Top of LISTED ENTRIES
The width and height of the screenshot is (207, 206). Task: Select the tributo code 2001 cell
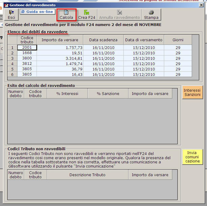(x=27, y=48)
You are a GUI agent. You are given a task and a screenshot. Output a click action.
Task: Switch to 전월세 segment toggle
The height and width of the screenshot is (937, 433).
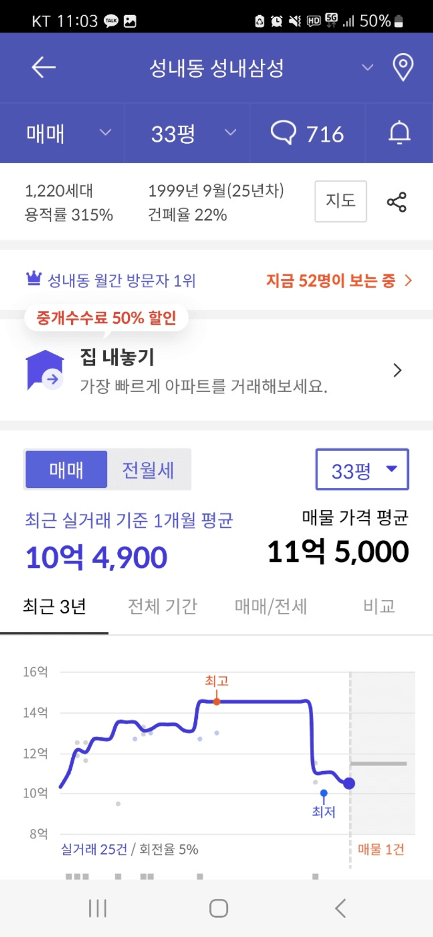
Bottom of LISTED ENTRIES
#### PROBLEM DETAILS:
Restate the data word for word and exclude every picture.

#### TASK ANSWER:
The width and height of the screenshot is (207, 206). Task: Select the tributo code 2001 cell
(x=27, y=48)
You are a GUI agent. You are given a task and a screenshot. Output a click action.
Task: Switch to 전월세 segment toggle
The height and width of the screenshot is (937, 433).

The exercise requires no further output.